• Activity: The whole of the data is to be returned without a single change.

------ Input data ------

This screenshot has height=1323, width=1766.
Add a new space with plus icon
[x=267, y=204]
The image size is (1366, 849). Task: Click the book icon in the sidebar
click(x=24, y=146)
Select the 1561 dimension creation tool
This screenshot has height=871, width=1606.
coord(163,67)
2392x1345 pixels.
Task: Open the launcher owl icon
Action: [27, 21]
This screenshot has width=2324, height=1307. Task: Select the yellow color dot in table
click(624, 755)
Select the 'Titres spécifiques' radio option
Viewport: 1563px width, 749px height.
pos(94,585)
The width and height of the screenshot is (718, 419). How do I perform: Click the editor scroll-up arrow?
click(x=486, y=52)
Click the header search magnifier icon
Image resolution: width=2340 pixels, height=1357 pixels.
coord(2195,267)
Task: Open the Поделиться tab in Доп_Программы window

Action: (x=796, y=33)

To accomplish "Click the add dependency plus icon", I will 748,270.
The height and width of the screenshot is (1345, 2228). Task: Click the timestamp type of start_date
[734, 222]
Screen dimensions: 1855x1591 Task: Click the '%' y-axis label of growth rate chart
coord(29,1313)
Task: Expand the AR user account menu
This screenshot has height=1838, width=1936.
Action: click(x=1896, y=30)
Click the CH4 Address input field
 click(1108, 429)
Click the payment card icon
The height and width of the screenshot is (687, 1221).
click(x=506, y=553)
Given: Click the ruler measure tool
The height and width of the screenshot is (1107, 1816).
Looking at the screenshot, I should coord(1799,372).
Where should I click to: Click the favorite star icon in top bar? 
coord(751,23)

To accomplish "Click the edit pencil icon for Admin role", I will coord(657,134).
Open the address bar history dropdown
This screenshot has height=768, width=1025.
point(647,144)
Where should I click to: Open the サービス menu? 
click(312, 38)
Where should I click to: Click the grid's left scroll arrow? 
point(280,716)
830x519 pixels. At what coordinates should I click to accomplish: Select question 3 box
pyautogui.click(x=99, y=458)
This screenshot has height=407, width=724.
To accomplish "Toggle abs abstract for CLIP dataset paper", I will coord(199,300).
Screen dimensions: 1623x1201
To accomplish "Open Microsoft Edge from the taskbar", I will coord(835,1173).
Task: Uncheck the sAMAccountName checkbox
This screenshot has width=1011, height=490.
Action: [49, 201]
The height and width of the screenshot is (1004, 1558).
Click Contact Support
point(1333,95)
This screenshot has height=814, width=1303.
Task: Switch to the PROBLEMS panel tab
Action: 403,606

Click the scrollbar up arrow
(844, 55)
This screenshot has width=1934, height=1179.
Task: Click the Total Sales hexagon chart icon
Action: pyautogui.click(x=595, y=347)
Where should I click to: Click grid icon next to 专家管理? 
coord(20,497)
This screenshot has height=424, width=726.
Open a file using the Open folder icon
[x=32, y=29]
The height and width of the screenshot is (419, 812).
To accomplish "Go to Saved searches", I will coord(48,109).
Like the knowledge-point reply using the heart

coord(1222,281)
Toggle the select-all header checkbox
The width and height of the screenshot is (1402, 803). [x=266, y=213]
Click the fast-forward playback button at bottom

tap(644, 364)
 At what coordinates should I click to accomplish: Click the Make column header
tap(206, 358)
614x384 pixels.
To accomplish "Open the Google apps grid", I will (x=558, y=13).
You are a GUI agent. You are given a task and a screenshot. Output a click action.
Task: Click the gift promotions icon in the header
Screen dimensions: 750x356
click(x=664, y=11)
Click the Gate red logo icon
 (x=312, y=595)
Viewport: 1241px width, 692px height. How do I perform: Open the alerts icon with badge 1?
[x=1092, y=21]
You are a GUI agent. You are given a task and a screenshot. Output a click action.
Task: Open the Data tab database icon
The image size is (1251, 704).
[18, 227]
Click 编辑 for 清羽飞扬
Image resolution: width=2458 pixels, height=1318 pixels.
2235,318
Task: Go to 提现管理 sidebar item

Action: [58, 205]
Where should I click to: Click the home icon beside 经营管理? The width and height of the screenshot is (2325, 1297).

------

• Solution for this problem:
This screenshot has height=1323, width=1766.
Add a new space with plus icon
[x=267, y=204]
The image size is (1366, 849). Task: Click the book icon in the sidebar
click(x=24, y=146)
Select the 1561 dimension creation tool
This screenshot has height=871, width=1606.
coord(163,67)
2392x1345 pixels.
Task: Open the launcher owl icon
Action: [27, 21]
This screenshot has width=2324, height=1307. Task: Select the yellow color dot in table
click(624, 755)
Select the 'Titres spécifiques' radio option
Viewport: 1563px width, 749px height.
pos(94,585)
The width and height of the screenshot is (718, 419). How do I perform: Click the editor scroll-up arrow?
click(x=486, y=52)
Click the header search magnifier icon
Image resolution: width=2340 pixels, height=1357 pixels.
coord(2195,267)
Task: Open the Поделиться tab in Доп_Программы window

Action: (x=796, y=33)

To accomplish "Click the add dependency plus icon", I will 748,270.
The height and width of the screenshot is (1345, 2228). Task: Click the timestamp type of start_date
[734, 222]
Screen dimensions: 1855x1591 Task: Click the '%' y-axis label of growth rate chart
coord(29,1313)
Task: Expand the AR user account menu
This screenshot has height=1838, width=1936.
Action: click(x=1896, y=30)
Click the CH4 Address input field
 click(1108, 429)
Click the payment card icon
The height and width of the screenshot is (687, 1221).
click(x=506, y=553)
Given: Click the ruler measure tool
The height and width of the screenshot is (1107, 1816).
Looking at the screenshot, I should coord(1799,372).
Where should I click to: Click the favorite star icon in top bar? 
coord(751,23)

To accomplish "Click the edit pencil icon for Admin role", I will coord(657,134).
Open the address bar history dropdown
This screenshot has height=768, width=1025.
point(647,144)
Where should I click to: Open the サービス menu? 
click(312, 38)
Where should I click to: Click the grid's left scroll arrow? 
point(280,716)
830x519 pixels. At what coordinates should I click to accomplish: Select question 3 box
pyautogui.click(x=99, y=458)
This screenshot has height=407, width=724.
To accomplish "Toggle abs abstract for CLIP dataset paper", I will coord(199,300).
Screen dimensions: 1623x1201
To accomplish "Open Microsoft Edge from the taskbar", I will coord(835,1173).
Task: Uncheck the sAMAccountName checkbox
This screenshot has width=1011, height=490.
Action: [49, 201]
The height and width of the screenshot is (1004, 1558).
Click Contact Support
point(1333,95)
This screenshot has height=814, width=1303.
Task: Switch to the PROBLEMS panel tab
Action: 403,606

Click the scrollbar up arrow
(844, 55)
This screenshot has width=1934, height=1179.
Task: Click the Total Sales hexagon chart icon
Action: pyautogui.click(x=595, y=347)
Where should I click to: Click grid icon next to 专家管理? 
coord(20,497)
This screenshot has height=424, width=726.
Open a file using the Open folder icon
[x=32, y=29]
The height and width of the screenshot is (419, 812).
To accomplish "Go to Saved searches", I will coord(48,109).
Like the knowledge-point reply using the heart

coord(1222,281)
Toggle the select-all header checkbox
The width and height of the screenshot is (1402, 803). [x=266, y=213]
Click the fast-forward playback button at bottom

tap(644, 364)
 At what coordinates should I click to accomplish: Click the Make column header
tap(206, 358)
614x384 pixels.
To accomplish "Open the Google apps grid", I will (x=558, y=13).
You are a GUI agent. You are given a task and a screenshot. Output a click action.
Task: Click the gift promotions icon in the header
Screen dimensions: 750x356
click(x=664, y=11)
Click the Gate red logo icon
 (x=312, y=595)
Viewport: 1241px width, 692px height. How do I perform: Open the alerts icon with badge 1?
[x=1092, y=21]
You are a GUI agent. You are given a task and a screenshot. Output a click action.
Task: Open the Data tab database icon
The image size is (1251, 704).
[18, 227]
Click 编辑 for 清羽飞扬
Image resolution: width=2458 pixels, height=1318 pixels.
2235,318
Task: Go to 提现管理 sidebar item

Action: [58, 205]
Where should I click to: Click the home icon beside 经营管理? The width and height of the screenshot is (2325, 1297).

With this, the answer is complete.